Assignment: Repeat precisely the span of lines below that opens with the line containing "Expand the 目录" and closes with the line containing "has height=484, width=445.", both included.

Source material:
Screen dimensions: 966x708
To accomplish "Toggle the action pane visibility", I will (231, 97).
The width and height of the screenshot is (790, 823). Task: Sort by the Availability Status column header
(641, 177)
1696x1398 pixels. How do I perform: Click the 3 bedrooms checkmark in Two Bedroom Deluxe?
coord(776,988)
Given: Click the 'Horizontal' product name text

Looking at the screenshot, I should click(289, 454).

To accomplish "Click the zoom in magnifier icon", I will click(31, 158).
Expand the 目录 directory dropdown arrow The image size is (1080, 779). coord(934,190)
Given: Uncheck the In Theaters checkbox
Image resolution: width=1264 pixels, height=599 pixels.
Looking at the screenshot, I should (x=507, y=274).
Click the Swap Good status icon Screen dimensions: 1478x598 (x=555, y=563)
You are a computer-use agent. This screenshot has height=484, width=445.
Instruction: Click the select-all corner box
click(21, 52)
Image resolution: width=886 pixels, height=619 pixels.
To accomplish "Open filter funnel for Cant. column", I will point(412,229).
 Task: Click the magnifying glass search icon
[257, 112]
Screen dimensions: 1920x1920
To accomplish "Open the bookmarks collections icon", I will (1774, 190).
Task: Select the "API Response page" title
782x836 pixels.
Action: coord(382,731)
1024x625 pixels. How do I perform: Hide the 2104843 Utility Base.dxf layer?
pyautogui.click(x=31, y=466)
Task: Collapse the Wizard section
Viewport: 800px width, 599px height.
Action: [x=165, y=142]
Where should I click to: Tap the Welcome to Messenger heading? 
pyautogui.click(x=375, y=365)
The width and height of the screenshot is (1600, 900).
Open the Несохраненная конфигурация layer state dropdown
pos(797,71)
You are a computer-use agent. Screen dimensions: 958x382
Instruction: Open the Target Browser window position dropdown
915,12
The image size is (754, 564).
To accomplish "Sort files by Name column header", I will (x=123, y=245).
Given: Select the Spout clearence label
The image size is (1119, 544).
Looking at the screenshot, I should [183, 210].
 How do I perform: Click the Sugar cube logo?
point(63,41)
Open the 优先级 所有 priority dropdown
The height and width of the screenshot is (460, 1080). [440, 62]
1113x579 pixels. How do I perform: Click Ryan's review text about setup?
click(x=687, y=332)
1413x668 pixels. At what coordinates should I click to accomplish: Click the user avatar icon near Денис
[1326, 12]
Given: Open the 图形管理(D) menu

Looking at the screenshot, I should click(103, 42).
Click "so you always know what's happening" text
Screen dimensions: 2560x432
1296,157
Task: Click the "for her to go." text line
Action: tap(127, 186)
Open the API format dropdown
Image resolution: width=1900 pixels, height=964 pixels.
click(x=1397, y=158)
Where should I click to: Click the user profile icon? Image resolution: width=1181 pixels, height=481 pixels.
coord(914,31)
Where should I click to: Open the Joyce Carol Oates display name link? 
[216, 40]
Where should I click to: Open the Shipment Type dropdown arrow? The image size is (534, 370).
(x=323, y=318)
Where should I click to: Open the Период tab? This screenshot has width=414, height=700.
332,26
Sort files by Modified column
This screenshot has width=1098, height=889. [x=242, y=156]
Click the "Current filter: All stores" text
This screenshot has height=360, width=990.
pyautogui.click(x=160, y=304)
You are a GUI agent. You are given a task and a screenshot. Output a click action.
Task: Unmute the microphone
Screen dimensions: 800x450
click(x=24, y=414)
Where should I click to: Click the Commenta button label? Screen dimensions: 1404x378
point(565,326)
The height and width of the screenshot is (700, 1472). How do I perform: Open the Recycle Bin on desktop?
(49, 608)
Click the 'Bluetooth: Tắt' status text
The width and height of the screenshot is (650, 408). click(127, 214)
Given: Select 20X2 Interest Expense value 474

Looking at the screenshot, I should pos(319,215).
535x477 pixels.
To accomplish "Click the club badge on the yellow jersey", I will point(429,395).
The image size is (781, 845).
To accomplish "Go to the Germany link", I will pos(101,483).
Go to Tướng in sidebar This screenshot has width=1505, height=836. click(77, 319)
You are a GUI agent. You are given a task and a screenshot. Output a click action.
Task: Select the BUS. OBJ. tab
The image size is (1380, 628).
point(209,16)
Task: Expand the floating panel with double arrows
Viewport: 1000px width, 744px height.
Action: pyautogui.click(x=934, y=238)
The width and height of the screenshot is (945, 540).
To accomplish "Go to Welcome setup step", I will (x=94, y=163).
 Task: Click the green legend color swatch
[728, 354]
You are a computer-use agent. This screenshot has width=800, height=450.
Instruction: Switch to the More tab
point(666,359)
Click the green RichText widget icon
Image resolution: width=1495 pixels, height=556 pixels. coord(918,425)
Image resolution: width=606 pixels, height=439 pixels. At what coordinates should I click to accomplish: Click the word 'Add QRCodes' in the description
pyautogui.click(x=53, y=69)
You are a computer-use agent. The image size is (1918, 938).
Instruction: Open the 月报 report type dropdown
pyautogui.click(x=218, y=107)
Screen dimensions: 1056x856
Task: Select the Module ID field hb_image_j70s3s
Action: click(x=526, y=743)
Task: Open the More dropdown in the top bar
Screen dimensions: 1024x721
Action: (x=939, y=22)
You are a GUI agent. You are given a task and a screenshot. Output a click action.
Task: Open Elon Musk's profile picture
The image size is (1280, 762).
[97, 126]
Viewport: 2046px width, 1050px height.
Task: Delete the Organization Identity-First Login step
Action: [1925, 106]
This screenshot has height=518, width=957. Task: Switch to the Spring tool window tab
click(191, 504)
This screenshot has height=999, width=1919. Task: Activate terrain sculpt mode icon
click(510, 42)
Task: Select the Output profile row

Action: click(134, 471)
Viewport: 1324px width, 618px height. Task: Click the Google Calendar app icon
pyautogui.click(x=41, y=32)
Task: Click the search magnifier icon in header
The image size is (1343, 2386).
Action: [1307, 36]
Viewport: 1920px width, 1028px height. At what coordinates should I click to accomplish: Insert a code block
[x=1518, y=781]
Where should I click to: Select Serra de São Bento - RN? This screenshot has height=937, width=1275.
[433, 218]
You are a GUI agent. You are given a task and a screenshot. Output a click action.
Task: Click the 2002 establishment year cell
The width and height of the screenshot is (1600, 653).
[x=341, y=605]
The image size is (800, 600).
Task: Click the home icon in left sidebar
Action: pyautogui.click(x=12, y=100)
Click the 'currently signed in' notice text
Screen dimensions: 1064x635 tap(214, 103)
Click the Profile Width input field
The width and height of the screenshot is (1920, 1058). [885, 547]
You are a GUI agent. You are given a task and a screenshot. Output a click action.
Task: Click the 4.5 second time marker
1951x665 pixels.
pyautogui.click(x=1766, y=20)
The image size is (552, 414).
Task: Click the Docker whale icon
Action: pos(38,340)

Reply to the task:
Expand the 目录 directory dropdown arrow The image size is (1080, 779). coord(934,190)
Given: Uncheck the In Theaters checkbox
Image resolution: width=1264 pixels, height=599 pixels.
Looking at the screenshot, I should (x=507, y=274).
Click the Swap Good status icon Screen dimensions: 1478x598 (x=555, y=563)
You are a computer-use agent. This screenshot has height=484, width=445.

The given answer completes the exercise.